Brief 1:
Copy the part of the mailing-list thread from "On Thu, Apr 10, 2025 at 04:36:22PM" to "depends on nr_hw_queues." word for word.

Source text:
[start]
All of lore.kernel.org
 help / color / mirror / Atom feed
From: Ming Lei <ming.lei@redhat.com>
To: Christoph Hellwig <hch@lst.de>
Cc: "Jens Axboe" <axboe@kernel.dk>,
	linux-block@vger.kernel.org, "Nilay Shroff" <nilay@linux.ibm.com>,
	"Shinichiro Kawasaki" <shinichiro.kawasaki@wdc.com>,
	"Thomas Hellström" <thomas.hellstrom@linux.intel.com>
Subject: Re: [PATCH 04/15] block: prevent elevator switch during updating nr_hw_queues
Date: Mon, 14 Apr 2025 08:54:36 +0800	[thread overview]
Message-ID: <Z_xczMuX5_yDKdAs@fedora> (raw)
In-Reply-To: <20250410143622.GC10701@lst.de>

On Thu, Apr 10, 2025 at 04:36:22PM +0200, Christoph Hellwig wrote:
> On Thu, Apr 10, 2025 at 09:30:16PM +0800, Ming Lei wrote:
> > updating nr_hw_queues is usually used for error handling code, when it
> 
> Capitalize the first word of each sentence, please.
> 
> > doesn't make sense to allow blk-mq elevator switching, since nr_hw_queues
> > may change, and elevator tags depends on nr_hw_queues.
> 
> I don't think it's really updated from error handling

NVMe does use it in error handling. I can remove error handling words, but
the trouble doesn't change.

> 
>  - nbd does it when starting a device
>  - nullb can do it through debugfs
>  - xen-blkfront does it when resuming from a suspend
>  - nvme does it when resetting a controller.  While error handling
>    can escalate to it¸ it's basically probing and re-probing code

reset is part of error handling.
[end]
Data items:
[start]
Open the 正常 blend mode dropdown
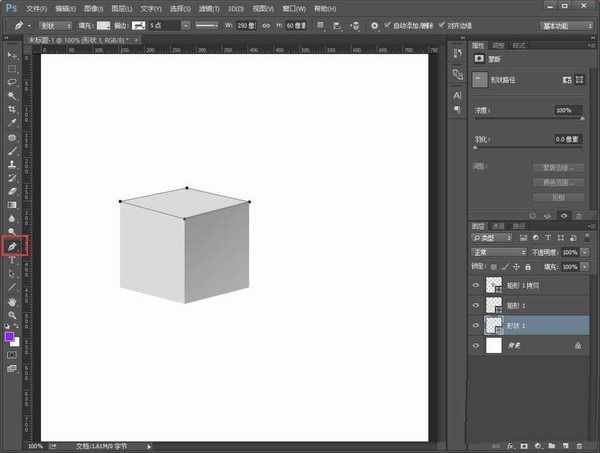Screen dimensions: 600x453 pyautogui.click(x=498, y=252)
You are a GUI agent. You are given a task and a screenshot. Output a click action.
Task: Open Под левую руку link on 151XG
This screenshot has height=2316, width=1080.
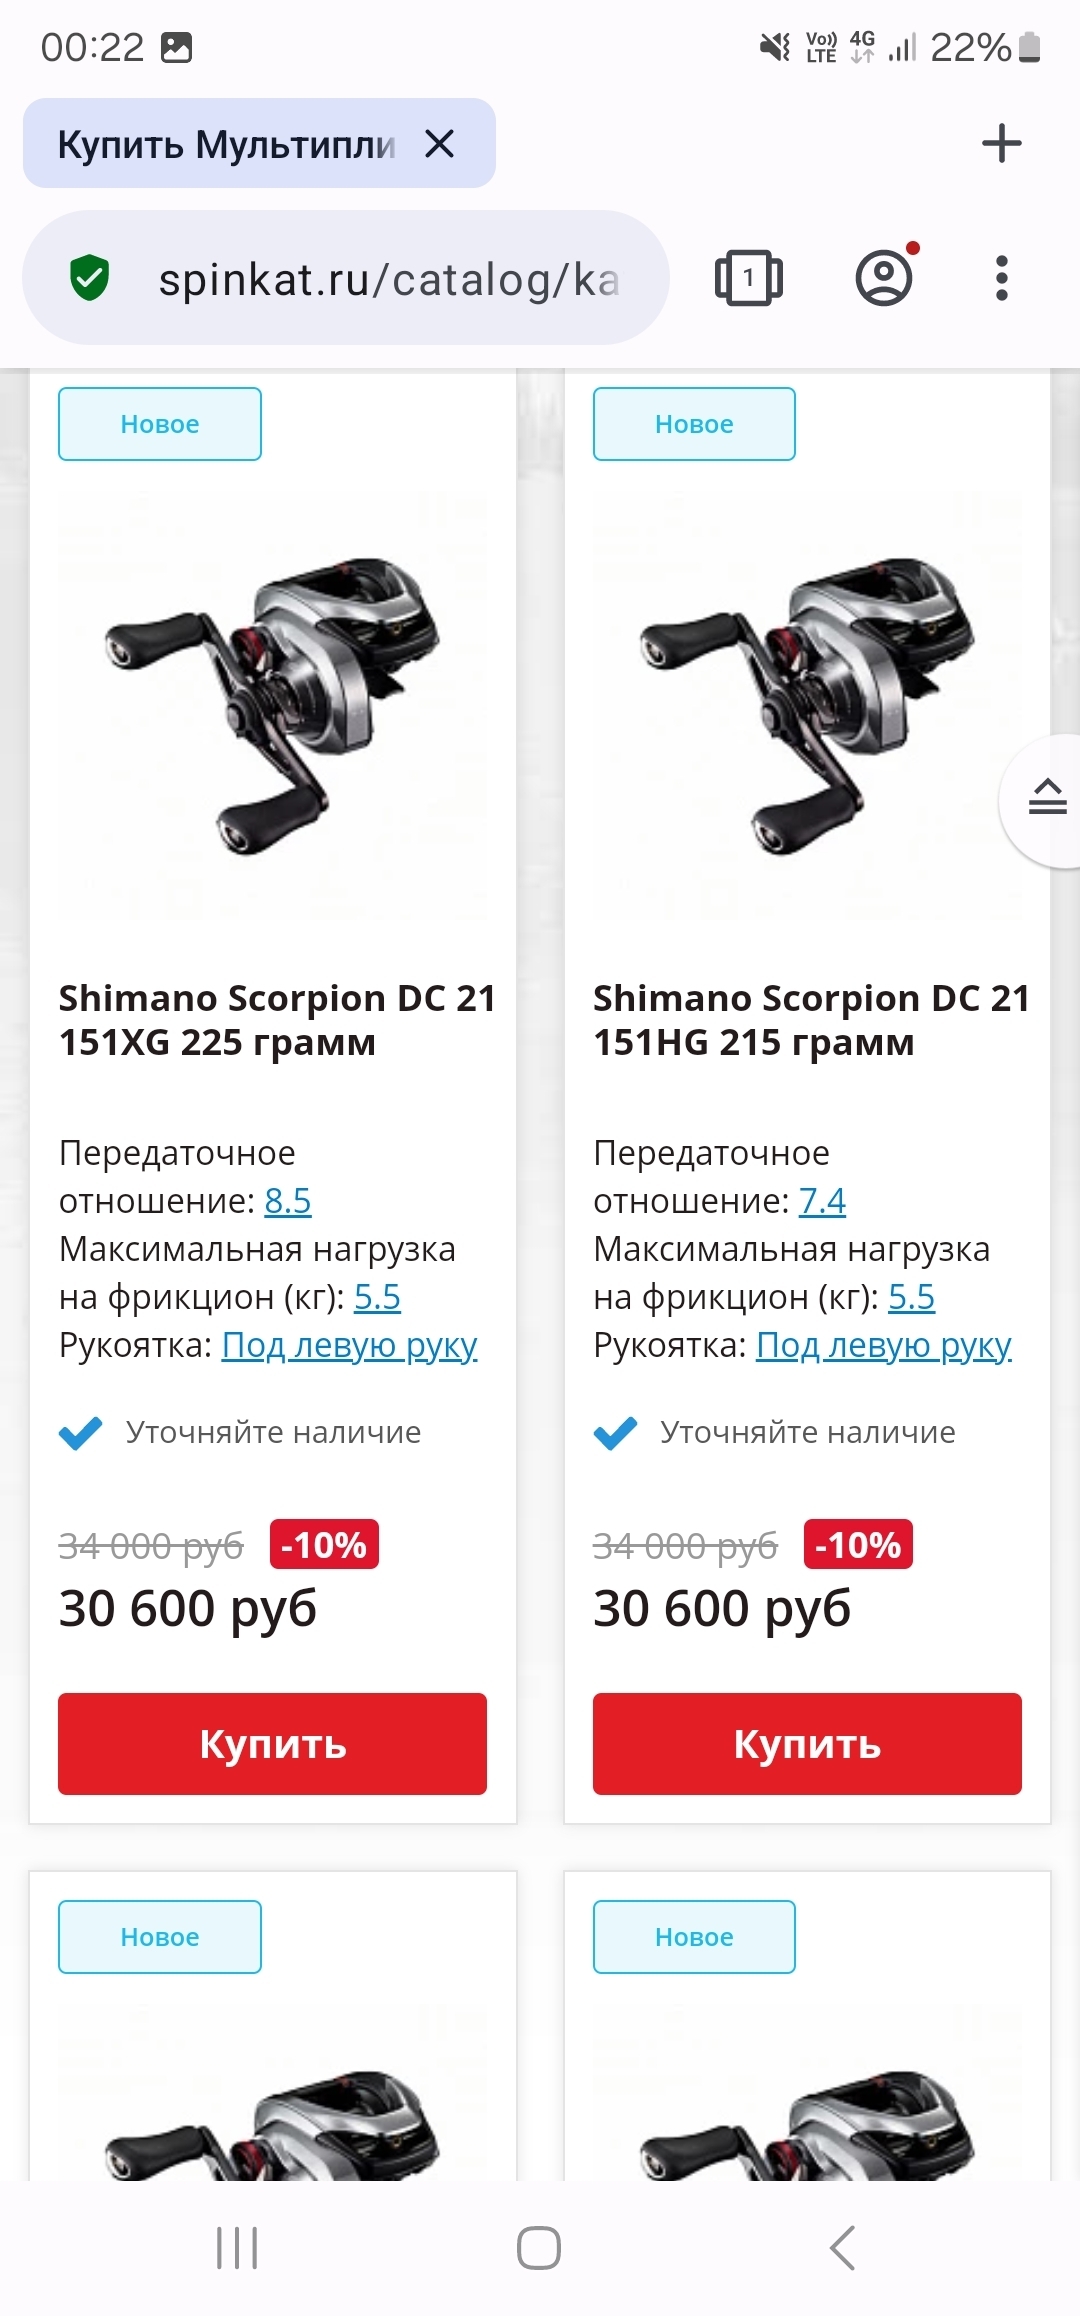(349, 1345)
[end]
Brief 2:
Repeat each of the data items above verbatim, omitting the pictures from your answer.

Problem solution 1:
On Thu, Apr 10, 2025 at 04:36:22PM +0200, Christoph Hellwig wrote:
> On Thu, Apr 10, 2025 at 09:30:16PM +0800, Ming Lei wrote:
> > updating nr_hw_queues is usually used for error handling code, when it
> 
> Capitalize the first word of each sentence, please.
> 
> > doesn't make sense to allow blk-mq elevator switching, since nr_hw_queues
> > may change, and elevator tags depends on nr_hw_queues.

Problem solution 2:
Open the 正常 blend mode dropdown
Screen dimensions: 600x453 pyautogui.click(x=498, y=252)
You are a GUI agent. You are given a task and a screenshot. Output a click action.
Task: Open Под левую руку link on 151XG
This screenshot has height=2316, width=1080.
(349, 1345)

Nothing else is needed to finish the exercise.